ZF Reports Positive Results For Centennial Year
By pdamon23 March 2016
ZF Friedrichshafen AG posted its financial results for fiscal year 2015, and the company generated group sales of €29.2 billion. This includes €8.9 billion from ZF TRW, which has been integrated as the new Active & Passive Safety Technology Division since the acquisition in May of 2015.
Earnings before interest and taxes (EBIT) totaled €1.6 billion, which corresponds to growth of €498 million and an EBIT margin of 5.5%. The key figures have been influenced decisively by acquisitions and disposals and, as such, are only comparable with the prior-year figures to a limited extent, ZF said.
“2015 was an outstanding year for our company,” said Dr. Stefan Sommer, ZF chief executive officer. “We celebrated our centennial and successfully completed the largest and most important acquisition in the company’s history.
“I am proud to say that, in the past financial year, we laid the foundations for a sustainably successful future at ZF. We are networking mechanical components intelligently with control units and sensors. This way, we will be able to help shape the megatrends of safety, efficiency and autonomous driving even more effectively.”

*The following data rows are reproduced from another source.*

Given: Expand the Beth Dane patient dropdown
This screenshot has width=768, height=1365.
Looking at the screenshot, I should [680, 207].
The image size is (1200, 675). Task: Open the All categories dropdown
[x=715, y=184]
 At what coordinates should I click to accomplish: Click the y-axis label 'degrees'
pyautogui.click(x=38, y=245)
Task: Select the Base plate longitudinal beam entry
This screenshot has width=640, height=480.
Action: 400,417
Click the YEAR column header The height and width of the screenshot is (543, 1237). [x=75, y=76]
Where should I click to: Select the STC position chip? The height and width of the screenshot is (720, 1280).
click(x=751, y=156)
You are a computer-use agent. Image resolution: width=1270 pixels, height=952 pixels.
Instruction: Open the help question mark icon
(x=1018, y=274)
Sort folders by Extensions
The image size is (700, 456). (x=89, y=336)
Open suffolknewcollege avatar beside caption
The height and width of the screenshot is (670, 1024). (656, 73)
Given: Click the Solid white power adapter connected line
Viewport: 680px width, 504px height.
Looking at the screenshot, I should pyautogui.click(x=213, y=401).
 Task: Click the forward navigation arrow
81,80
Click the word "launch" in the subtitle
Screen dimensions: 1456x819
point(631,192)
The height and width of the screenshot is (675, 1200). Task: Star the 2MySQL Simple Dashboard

As a result of the acquisition of TRW, the ZF Group’s regional distribution of sales is now more balanced — sales share in North America increased from 20 to 28%, while the share in Europe fell from 56 to 47%. The Asia-Pacific Region accounted for 22% of ZF sales, up 2% compared to 2014.
In terms of market expectations, ZF assumes that the markets for passenger cars as well as for light and heavy commercial vehicles will show solid overall development. At the same time, the company said it expects to see substantial sales growth in the Industrial Technology Division. Drivers in this sector include the integration of the industrial drive and wind turbine gearbox business acquired at the end of 2015.
ZF expects group sales for 2016 in the region of €35 to €36 billion. The expected sharp increase in sales compared with 2015 is essentially based on the first-time full-year inclusion of ZF TRW. Over the medium term, ZF expects to see overall growth of 7% for the ZF Group.